Nor is this limited to UK libertarianism. Although it is not laced with the nationalist elements of the UK phenomenon, American libertarians are also often supporters of secession Across the pond, Ron Paul goes where no other American politician will dare to talk openly about states seceding from the union. I've also had several arguments with libertarians on forums such as Facebook which are especially informative. Setting aside the sarcastic non-contributions of the sort that inevitably crop up when you have a discussion on an open platform, several arguments were put forward regarding their version of libertarianism that puzzle me.

1) "Libertarianism is about letting the smallest number of people possible rule themselves."
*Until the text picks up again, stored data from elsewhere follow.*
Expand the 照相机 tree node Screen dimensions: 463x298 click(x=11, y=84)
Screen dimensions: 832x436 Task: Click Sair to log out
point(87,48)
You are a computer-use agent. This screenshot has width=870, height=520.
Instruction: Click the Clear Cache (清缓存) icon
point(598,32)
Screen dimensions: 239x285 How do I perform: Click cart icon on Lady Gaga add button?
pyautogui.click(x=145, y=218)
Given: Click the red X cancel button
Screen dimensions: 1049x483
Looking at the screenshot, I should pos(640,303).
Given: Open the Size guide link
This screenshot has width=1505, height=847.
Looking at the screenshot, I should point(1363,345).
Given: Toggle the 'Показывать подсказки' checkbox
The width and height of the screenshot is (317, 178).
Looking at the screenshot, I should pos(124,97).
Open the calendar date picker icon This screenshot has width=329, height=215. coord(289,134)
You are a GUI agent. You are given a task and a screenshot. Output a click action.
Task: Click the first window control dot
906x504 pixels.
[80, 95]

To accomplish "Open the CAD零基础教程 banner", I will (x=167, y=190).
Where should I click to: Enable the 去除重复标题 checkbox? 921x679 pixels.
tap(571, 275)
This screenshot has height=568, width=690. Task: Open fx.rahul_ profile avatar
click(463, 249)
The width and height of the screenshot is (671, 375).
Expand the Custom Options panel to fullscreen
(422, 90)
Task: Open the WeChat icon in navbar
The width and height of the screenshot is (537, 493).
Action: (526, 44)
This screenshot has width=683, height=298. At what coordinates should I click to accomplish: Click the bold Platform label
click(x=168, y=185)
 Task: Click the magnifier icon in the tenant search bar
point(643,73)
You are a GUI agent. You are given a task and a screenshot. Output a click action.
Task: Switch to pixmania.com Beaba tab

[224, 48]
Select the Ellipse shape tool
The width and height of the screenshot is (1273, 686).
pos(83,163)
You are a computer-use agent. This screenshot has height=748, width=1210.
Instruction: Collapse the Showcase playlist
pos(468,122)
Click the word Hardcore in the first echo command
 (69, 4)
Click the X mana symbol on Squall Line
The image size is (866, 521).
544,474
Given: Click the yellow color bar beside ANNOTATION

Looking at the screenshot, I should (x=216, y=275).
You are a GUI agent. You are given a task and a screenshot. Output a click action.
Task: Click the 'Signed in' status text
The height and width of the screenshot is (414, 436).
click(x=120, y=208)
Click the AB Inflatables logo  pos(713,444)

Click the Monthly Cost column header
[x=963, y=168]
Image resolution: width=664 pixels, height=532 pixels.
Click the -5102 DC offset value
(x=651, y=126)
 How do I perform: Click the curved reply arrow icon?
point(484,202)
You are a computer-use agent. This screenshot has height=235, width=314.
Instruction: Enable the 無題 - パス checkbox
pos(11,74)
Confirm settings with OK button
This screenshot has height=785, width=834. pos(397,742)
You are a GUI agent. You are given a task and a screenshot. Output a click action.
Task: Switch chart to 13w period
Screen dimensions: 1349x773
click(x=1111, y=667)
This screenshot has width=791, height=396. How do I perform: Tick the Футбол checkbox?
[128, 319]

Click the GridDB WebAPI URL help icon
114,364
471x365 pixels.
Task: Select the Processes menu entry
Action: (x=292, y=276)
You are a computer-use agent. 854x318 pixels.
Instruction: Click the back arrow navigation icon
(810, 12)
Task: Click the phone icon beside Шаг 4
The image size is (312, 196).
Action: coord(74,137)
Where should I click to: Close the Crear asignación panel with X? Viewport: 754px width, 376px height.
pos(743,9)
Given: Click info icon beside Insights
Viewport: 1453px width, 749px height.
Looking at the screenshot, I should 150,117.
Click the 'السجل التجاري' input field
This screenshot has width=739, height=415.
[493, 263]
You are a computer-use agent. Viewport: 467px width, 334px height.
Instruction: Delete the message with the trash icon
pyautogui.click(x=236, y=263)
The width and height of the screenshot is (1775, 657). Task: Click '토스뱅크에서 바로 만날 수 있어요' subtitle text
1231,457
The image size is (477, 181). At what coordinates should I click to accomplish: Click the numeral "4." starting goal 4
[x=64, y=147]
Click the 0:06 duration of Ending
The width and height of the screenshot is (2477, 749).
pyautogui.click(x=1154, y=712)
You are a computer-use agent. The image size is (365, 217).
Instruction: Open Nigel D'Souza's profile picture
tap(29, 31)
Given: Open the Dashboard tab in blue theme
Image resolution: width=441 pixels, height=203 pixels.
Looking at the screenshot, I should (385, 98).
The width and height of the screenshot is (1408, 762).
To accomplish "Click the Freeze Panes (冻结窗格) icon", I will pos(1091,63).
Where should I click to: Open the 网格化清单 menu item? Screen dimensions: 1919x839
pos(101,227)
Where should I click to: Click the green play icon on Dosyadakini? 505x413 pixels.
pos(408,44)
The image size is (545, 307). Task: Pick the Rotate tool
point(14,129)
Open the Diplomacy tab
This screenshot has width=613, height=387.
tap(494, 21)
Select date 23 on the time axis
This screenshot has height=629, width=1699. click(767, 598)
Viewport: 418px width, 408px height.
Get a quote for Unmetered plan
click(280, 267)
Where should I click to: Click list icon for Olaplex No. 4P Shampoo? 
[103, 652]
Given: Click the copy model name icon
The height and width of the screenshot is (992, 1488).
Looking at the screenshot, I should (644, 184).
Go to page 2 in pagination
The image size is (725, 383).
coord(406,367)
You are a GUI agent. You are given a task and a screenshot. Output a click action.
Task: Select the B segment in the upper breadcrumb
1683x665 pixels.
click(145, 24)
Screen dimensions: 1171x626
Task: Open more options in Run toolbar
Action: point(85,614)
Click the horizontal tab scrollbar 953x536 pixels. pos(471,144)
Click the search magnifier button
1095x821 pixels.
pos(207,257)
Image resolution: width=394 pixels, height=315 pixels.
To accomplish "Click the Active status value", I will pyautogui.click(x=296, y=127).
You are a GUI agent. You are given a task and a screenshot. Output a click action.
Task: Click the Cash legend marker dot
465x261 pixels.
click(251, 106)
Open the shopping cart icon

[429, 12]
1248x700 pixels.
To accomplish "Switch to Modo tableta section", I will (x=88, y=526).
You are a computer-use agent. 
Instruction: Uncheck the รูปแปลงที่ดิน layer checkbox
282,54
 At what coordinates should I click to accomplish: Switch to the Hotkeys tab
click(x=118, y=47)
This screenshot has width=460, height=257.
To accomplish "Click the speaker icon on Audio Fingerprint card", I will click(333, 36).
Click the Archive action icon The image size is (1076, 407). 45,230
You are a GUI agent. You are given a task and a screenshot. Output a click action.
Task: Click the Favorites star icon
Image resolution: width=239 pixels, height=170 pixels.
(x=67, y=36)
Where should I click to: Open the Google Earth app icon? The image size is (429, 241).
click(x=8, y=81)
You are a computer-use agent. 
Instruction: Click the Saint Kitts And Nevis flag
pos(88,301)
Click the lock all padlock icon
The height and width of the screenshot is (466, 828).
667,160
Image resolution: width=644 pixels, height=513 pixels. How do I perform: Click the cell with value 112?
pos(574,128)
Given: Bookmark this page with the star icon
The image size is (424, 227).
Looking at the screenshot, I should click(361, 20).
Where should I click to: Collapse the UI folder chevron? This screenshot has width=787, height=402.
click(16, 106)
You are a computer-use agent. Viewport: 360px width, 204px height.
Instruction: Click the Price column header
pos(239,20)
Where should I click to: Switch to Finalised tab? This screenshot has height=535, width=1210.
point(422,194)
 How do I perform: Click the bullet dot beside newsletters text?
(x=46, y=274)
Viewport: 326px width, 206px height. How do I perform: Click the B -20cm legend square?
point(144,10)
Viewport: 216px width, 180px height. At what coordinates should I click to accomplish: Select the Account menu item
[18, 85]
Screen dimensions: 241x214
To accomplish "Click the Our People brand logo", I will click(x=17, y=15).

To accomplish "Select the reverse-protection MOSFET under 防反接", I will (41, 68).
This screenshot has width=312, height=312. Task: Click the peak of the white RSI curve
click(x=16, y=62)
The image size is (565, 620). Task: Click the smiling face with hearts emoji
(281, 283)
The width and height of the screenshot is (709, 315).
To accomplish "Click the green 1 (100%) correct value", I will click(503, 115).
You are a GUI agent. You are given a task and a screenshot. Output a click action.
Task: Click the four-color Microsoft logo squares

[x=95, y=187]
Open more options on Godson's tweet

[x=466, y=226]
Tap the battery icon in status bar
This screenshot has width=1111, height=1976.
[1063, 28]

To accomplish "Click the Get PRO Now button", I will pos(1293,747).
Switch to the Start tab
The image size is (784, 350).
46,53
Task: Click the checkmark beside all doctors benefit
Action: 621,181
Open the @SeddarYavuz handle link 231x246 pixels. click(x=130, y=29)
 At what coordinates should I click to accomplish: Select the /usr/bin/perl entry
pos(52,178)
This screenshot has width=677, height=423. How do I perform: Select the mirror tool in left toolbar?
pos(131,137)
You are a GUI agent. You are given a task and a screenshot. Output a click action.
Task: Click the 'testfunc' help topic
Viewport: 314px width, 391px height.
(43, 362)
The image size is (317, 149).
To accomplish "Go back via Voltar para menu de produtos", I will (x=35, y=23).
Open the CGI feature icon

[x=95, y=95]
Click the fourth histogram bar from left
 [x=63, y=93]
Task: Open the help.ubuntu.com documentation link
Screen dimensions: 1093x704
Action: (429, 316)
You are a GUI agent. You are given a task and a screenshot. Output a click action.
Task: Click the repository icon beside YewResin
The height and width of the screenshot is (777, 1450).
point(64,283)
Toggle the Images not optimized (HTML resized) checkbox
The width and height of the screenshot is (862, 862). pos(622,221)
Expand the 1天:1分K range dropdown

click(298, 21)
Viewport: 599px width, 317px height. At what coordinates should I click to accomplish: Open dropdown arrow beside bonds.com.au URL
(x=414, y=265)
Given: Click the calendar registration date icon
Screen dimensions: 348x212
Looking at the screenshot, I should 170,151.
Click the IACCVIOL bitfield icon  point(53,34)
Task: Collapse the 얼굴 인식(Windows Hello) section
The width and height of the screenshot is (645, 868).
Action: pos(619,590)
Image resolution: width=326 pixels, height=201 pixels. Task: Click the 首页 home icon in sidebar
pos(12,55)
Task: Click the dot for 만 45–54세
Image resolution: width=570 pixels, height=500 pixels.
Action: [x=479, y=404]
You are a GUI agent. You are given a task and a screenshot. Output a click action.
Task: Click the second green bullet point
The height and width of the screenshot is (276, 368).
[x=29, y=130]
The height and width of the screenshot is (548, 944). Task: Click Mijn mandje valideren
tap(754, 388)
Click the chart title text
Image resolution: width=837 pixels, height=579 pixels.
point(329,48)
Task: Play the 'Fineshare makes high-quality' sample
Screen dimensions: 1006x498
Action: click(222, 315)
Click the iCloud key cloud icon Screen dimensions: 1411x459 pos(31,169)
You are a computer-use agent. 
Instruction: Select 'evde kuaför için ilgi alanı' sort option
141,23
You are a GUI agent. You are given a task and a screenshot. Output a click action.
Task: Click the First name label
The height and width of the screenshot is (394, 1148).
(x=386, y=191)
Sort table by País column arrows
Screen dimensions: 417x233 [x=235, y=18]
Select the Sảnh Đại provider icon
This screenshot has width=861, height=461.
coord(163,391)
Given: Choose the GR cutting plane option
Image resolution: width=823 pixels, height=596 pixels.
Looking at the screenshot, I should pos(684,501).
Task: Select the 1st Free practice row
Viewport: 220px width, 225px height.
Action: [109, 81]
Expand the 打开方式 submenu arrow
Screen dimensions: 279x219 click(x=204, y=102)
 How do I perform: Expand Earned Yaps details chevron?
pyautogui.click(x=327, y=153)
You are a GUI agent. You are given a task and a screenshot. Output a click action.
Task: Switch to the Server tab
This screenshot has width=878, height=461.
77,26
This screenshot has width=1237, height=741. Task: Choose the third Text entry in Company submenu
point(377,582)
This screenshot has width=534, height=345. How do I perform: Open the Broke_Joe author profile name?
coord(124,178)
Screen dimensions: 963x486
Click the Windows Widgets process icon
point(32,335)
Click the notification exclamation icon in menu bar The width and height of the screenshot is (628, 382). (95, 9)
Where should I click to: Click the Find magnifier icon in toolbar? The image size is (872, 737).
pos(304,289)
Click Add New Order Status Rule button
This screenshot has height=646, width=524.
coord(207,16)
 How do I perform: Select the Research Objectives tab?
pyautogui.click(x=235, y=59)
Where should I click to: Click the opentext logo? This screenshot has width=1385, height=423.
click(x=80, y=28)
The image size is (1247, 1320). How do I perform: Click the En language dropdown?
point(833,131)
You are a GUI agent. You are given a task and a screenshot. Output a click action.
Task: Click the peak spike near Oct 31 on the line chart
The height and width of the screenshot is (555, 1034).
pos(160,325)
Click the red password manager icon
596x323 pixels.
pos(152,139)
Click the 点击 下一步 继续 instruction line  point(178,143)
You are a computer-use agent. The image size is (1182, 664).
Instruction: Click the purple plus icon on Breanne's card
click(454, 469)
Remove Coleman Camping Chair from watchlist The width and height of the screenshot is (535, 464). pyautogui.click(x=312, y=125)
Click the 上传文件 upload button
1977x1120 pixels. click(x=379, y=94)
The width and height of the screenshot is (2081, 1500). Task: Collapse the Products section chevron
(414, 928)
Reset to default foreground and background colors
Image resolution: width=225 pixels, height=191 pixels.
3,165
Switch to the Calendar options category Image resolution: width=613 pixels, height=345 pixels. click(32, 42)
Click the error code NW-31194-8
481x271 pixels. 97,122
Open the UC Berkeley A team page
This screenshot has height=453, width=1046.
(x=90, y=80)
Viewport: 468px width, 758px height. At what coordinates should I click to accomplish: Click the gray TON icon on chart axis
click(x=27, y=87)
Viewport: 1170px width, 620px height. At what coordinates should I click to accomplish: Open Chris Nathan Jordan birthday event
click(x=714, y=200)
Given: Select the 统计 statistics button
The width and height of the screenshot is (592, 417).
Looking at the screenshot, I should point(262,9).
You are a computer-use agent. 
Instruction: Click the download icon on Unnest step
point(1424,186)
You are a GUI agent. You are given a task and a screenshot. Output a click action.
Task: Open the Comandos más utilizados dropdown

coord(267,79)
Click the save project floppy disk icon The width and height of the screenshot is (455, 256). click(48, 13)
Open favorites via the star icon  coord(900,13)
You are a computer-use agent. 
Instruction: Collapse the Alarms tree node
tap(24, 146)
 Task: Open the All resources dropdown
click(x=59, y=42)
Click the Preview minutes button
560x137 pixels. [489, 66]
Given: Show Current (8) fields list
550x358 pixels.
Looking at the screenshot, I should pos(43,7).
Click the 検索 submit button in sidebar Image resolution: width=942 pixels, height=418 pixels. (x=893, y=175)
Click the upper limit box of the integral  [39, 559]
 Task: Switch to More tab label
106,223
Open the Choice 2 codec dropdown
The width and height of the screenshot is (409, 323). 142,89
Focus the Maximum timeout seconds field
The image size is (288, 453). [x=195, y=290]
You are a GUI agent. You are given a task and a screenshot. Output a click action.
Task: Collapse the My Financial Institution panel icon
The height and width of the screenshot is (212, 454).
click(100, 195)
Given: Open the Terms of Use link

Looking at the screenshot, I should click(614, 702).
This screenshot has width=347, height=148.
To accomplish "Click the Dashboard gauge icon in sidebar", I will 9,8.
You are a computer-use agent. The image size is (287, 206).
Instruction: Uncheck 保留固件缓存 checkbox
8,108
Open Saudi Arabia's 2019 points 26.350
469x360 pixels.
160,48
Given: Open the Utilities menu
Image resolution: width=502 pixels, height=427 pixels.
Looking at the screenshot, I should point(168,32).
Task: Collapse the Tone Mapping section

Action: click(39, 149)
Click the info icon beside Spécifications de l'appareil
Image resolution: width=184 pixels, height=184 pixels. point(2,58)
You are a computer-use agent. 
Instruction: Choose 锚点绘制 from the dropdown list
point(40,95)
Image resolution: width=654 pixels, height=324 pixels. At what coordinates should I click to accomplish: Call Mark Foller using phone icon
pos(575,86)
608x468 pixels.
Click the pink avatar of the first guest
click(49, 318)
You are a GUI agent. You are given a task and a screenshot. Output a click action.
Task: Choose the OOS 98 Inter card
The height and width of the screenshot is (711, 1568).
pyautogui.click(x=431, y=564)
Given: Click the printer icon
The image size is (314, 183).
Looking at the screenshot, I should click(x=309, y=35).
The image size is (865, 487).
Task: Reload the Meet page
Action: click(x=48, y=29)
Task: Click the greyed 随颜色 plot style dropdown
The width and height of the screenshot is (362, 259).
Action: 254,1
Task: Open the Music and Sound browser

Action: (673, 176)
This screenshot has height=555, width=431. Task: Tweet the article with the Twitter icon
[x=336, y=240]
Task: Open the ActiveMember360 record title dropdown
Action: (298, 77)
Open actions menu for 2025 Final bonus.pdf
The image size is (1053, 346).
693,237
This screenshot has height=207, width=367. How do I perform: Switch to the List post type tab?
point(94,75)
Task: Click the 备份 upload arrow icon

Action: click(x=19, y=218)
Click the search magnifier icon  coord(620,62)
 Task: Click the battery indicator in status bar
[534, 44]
To clarify, this isn't about maximising personal sovereignty but about making as small as possible the groups of people who exercise sovereignty. It appears logical enough, in theory. One of the greatest supposed upsides is that: "If something I want to do is illegal in my state, then the more states there are the more likely it is to be legal somewhere". The problem with this is that it describes a non-libertarian world and is predicated upon a serious assumption. The world described in that statement is exactly what I'd expect the secessionist route to libertarianism would produce: a vast patchwork of petty tyrannies and people experiencing different levels of liberty. The major assumption behind that statement is the fallacy that you can freely and easily move to another jurisdiction. If whatever you want to do is illegal in your jurisdiction, why is there the assumption that you will be free to leave? Smaller communities are more likely to have a vested interest in retaining people.

2) "Small nations couldn't launch operations like the war in Iraq - that takes an empire."

Um... This is perhaps the more revealing statement: its libertarianism viewed through a lens of pure nimbyism. I always have been and remain a supporter of the war: the post-war occupation has been screwed up no end, but nonetheless Saddam's regime was probably the worst I will see in my lifetime and overthrowing him was right. The statement above isn't even in opposition to the Iraq War on the grounds of being lied to, or because the peace was screwed up - it opposes the very concept of overthrowing a brutal totalitarian regime and replacing it with a better one. What precisely is libertarian about that?

What this seems to suggest to me is that a great number of libertarians don't regard their creed as one based on common values. Widely different levels of liberty between jurisdictions are fine as long as they, the individual, can get to whatever jurisdiction that matches their particular shopping list of wants. As long as they have liberty for themselves, poor brown people in far off lands should be left to endure horrifically despotic governments that don't respect personal liberty on any level.

Surely the only way to ensure that everyone is equally free to live within a libertarian society is to operate a pan-human world government based upon libertarian values, that allows the free movement of goods and peoples across the world and protects everyone's personal liberties equally?

1 comment:

  1. I think part of the problem with these inconsistencies might be one of definition. Libertarianism isn't a hard and fast creed. Your vision of libertarianism appears to be one in which everyone has ultimate liberty to do as they wish. As you correctly point out these other strains of libertarianism are inherently more selfish, focusing, as so many ideologies do, on the concept of a personal desire to live under exactly the system of values that one or a small number of people perceive to be the best, not an egalitarian desire that everyone be equal in a meritocratic sense.